Mortgage holders are taking on more debt than they can afford

How can people ensure they are borrowing within their means?

Mortgage holders are taking on more debt than they can afford


By Micah Guiao

Almost a quarter of new mortgages are considered high-risk, according to APRA’s Quarterly Authorised Deposit-Taking Institution (ADI) statistics released today.

In the quarter to September, 23.8% of new loans had a debt-to-income ratio of six times or more, compared to the 16.3% in the year prior. New lending to owner-occupiers and investors also surged by 47.1% and 51.1% in the same period to $115.03 billion and $48.90 billion, respectively.

“Record-low rates have enabled Australians to borrow more from the bank than ever before,” said Sally Tindall, research director at “However, when rates start rising, people who’ve taken on risky levels of debt could find balancing the monthly budget infinitely more challenging.”
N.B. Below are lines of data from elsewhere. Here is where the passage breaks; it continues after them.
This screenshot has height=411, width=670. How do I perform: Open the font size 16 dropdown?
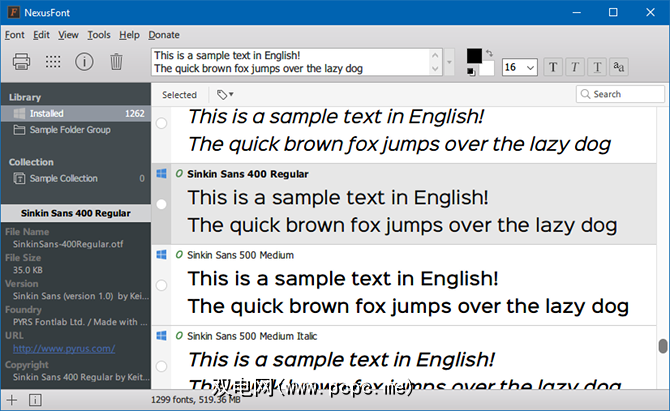click(x=519, y=66)
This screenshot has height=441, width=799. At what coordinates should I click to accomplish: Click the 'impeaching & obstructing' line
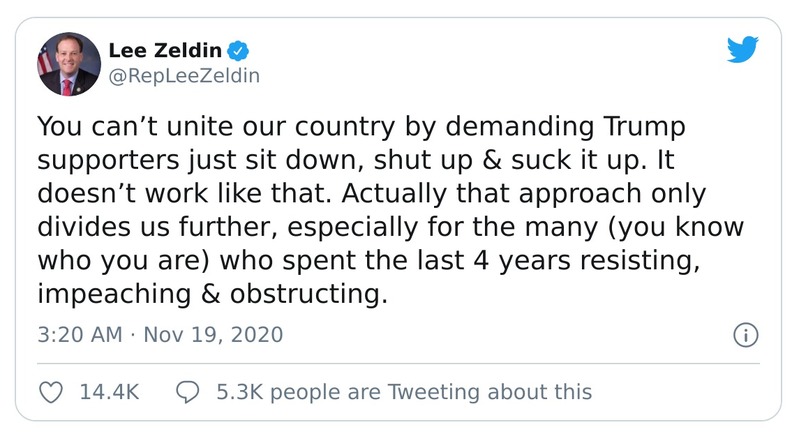point(210,294)
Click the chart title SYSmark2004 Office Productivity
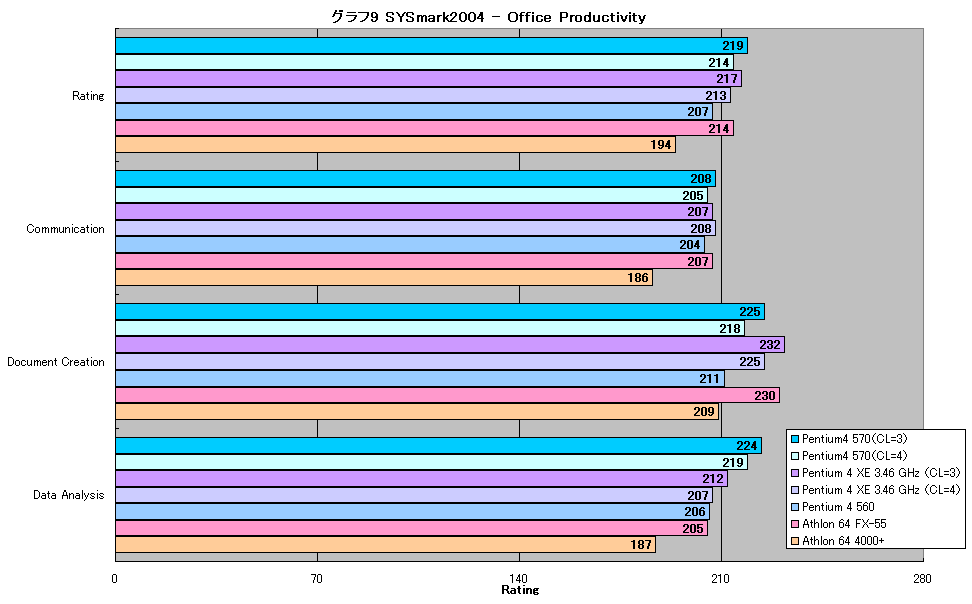Screen dimensions: 972x604 tap(488, 17)
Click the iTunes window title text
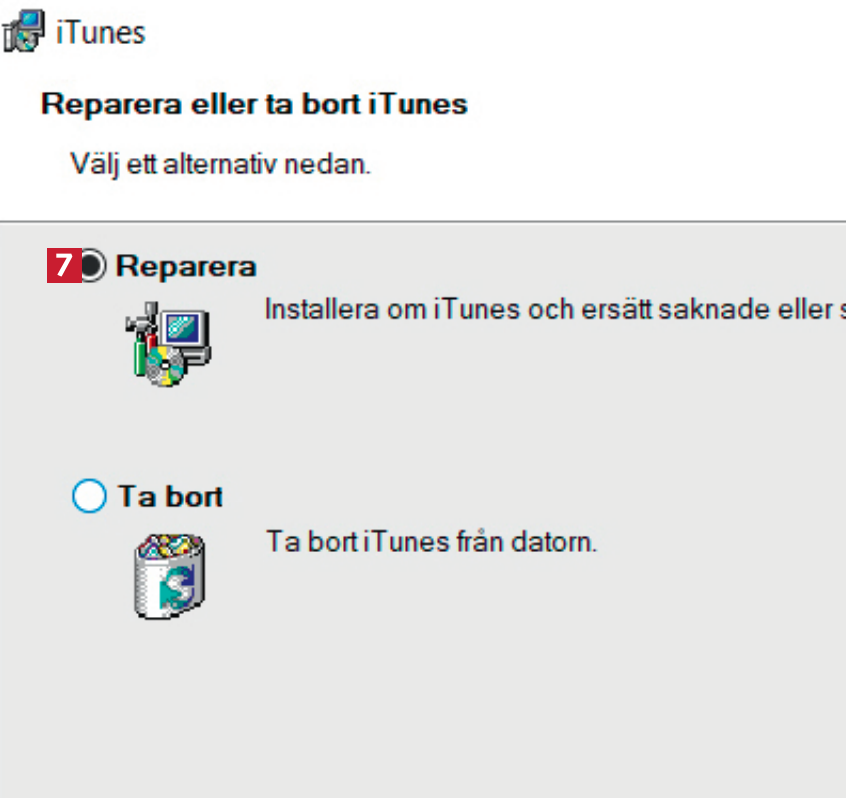This screenshot has width=846, height=798. (x=101, y=32)
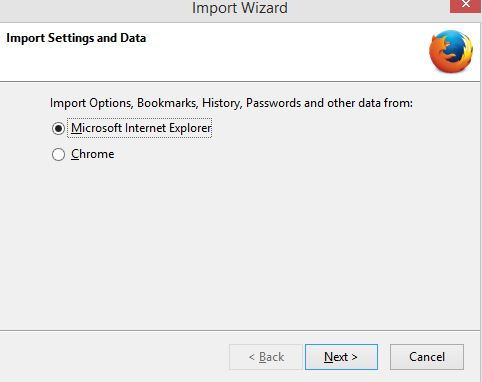The image size is (482, 382).
Task: Click the Microsoft Internet Explorer label text
Action: pyautogui.click(x=141, y=128)
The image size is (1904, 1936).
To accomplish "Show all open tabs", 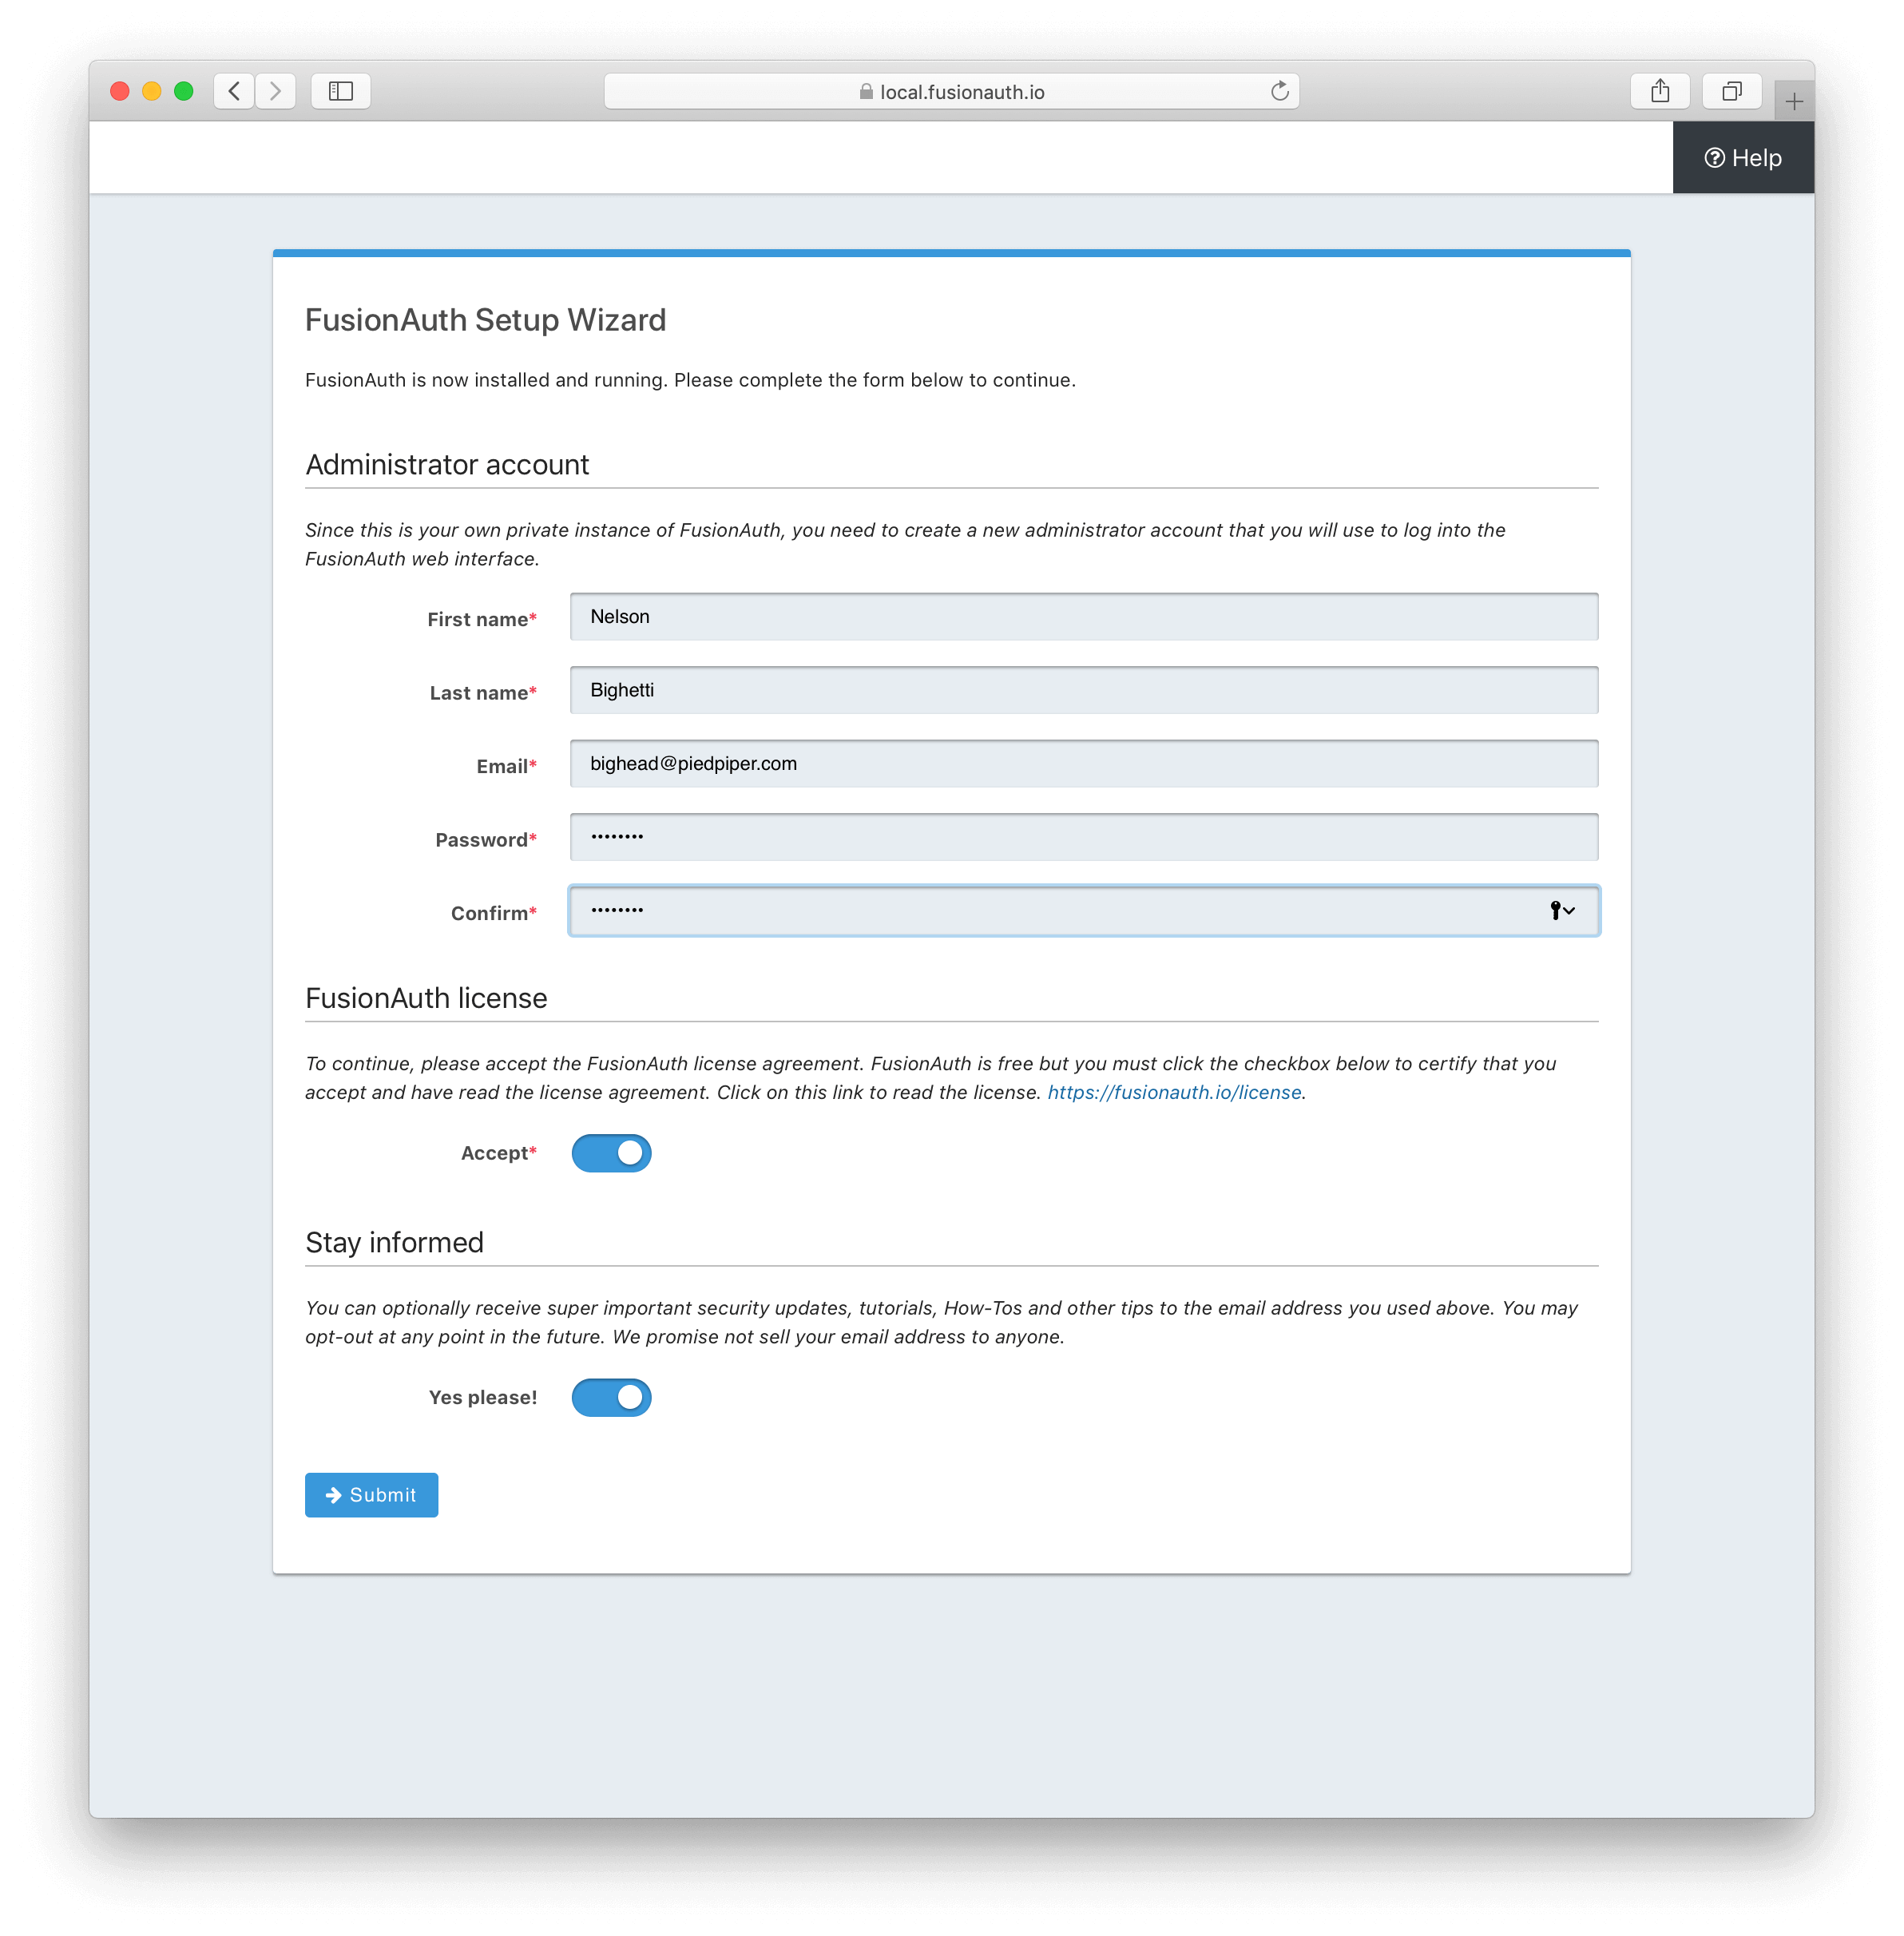I will 1732,91.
The growth in investor lending has outpaced owner-occupier lending this quarter by a stretch of 13.6% to 5.1%, but it still only represents a mere 29.8% of all new loans. The proportion has not seen much change in the past two years.
Meanwhile, loans with deposits of 10% or less dropped to 7.5% from 8.6% of the previous quarter, with borrowers opting to pay out more just to enter the overheated property market.

Concerning it as is, Tindall said APRA’s new requirement, effective Nov. 1, had not been accounted for in this data, where mortgage applications are to be stress-tested to ensure borrowers can afford rate rises of up to 3% in an attempt to placate the market.
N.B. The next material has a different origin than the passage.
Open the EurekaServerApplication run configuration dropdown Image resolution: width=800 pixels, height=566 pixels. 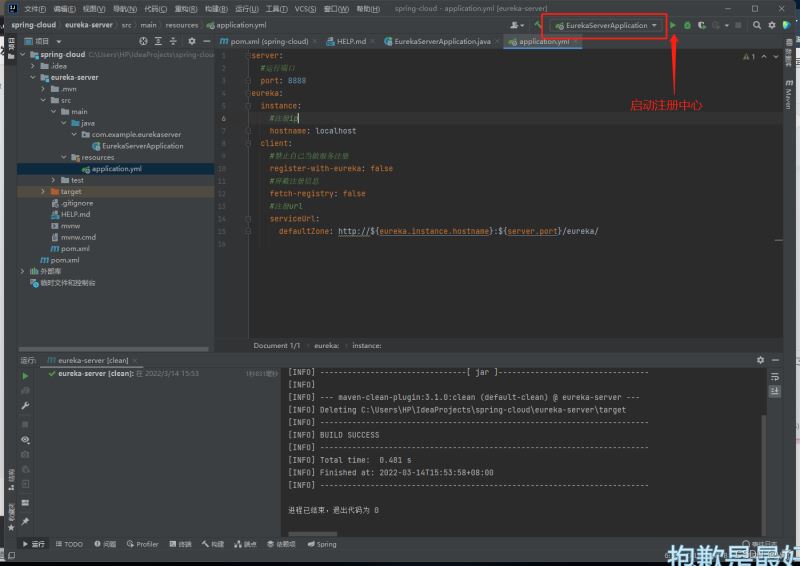tap(607, 25)
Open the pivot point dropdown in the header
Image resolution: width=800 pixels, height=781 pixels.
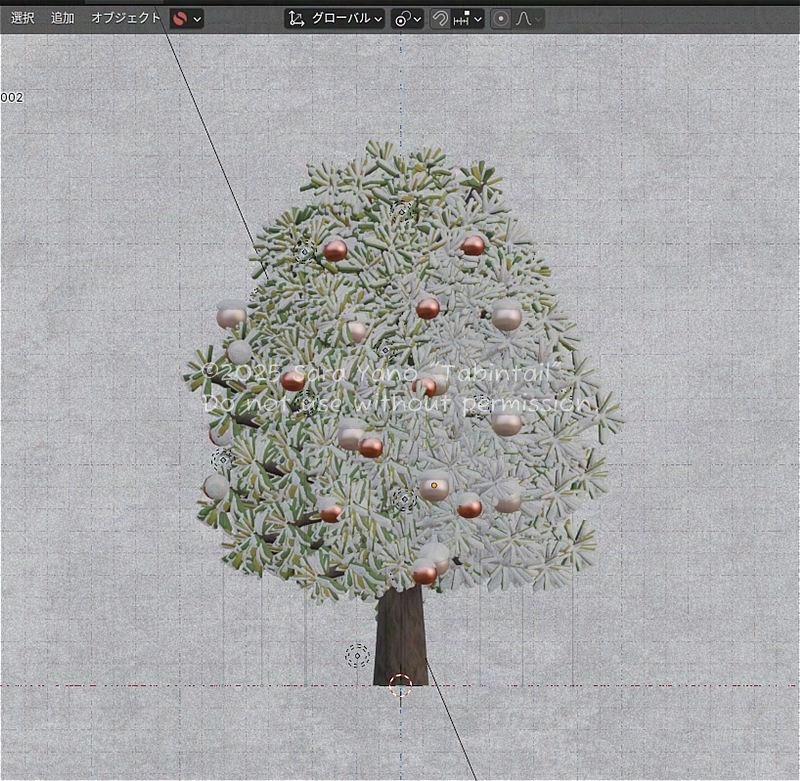pyautogui.click(x=417, y=18)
“APRA is keeping a very close eye on both the rise in investor lending and burgeoning debt-to-income ratios,” Tindall said. “However, at this stage, we expect they’ll take the summer to take stock without implementing further changes.”
According to RateCity, those who are looking to take out a new loan should look at the amount of debt in total and factor in future rate raises, not just the monthly mortgage payments. It would also help to get ahead of the loan before increased rates take effect.

“The more you’ve paid off by the time rates rise, the less the impact will be,” RateCity said. “If you’re priced out, consider alternatives rather than overstretching your budget. This could include becoming a rent-vestor, buying with family or looking for a less expensive property.”